[Saved entries]
..............................

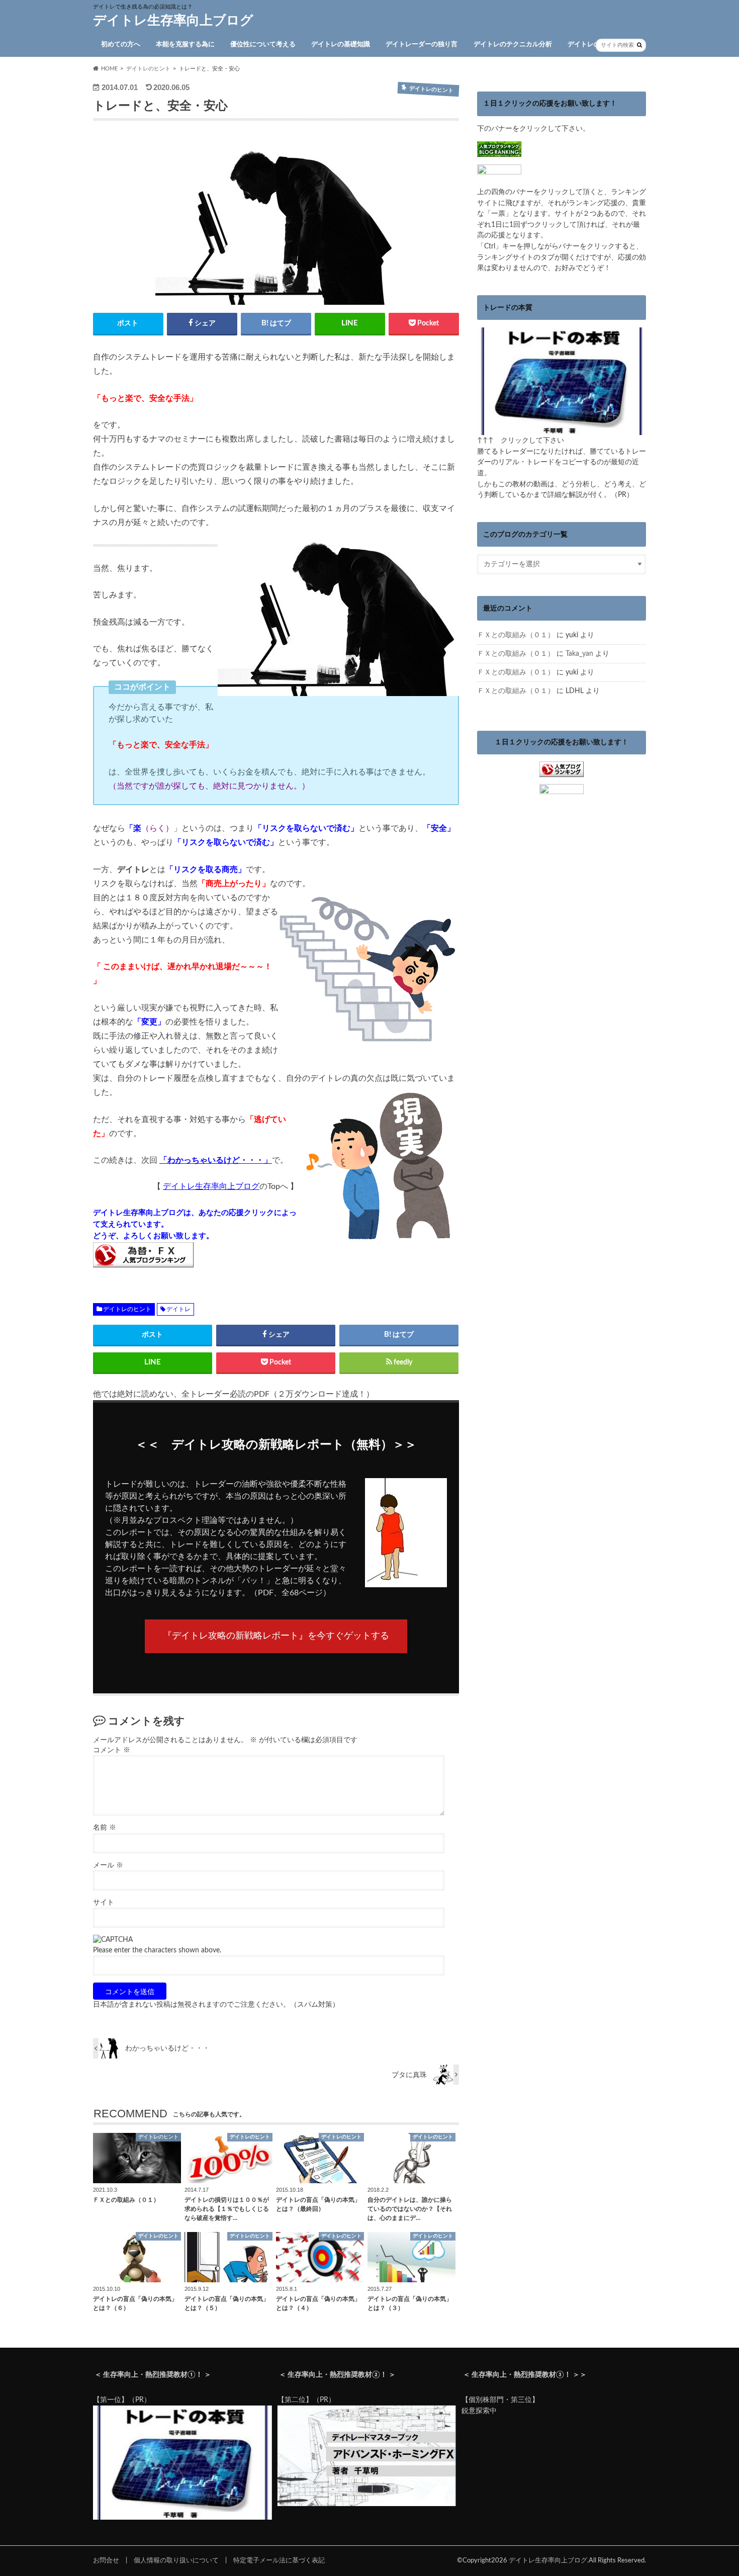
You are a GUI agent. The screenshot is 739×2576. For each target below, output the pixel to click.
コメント (111, 1750)
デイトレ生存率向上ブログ (173, 20)
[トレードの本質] (561, 430)
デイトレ (178, 1309)
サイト (103, 1902)
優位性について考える (263, 44)
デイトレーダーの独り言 (421, 44)
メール (108, 1865)
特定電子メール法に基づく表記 (279, 2560)
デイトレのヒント (594, 44)
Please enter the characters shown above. (157, 1950)
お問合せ (106, 2560)
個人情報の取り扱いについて (176, 2560)
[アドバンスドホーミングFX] (367, 2504)
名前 (104, 1827)
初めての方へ (120, 44)
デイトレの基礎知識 (340, 44)
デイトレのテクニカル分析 (513, 44)
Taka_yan (579, 653)
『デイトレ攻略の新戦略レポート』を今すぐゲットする (276, 1636)
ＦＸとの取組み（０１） (516, 635)
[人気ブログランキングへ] (561, 771)
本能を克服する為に (185, 44)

..............................

● Work item
Quote every entry exactly, with the pictures omitted.

● Solution
You are a GUI agent. The screenshot is 739×2576. For each target below, output the pixel to click.
コメント (111, 1750)
デイトレ生存率向上ブログ (173, 20)
[トレードの本質] (561, 430)
デイトレ (178, 1309)
サイト (103, 1902)
優位性について考える (263, 44)
デイトレーダーの独り言 (421, 44)
メール (108, 1865)
特定電子メール法に基づく表記 (279, 2560)
デイトレのヒント (594, 44)
Please enter the characters shown above. (157, 1950)
お問合せ (106, 2560)
個人情報の取り扱いについて (176, 2560)
[アドバンスドホーミングFX] (367, 2504)
名前 (104, 1827)
初めての方へ (120, 44)
デイトレの基礎知識 (340, 44)
デイトレのテクニカル分析 (513, 44)
Taka_yan (579, 653)
『デイトレ攻略の新戦略レポート』を今すぐゲットする (276, 1636)
ＦＸとの取組み（０１） (516, 635)
[人気ブログランキングへ] (561, 771)
本能を克服する為に (185, 44)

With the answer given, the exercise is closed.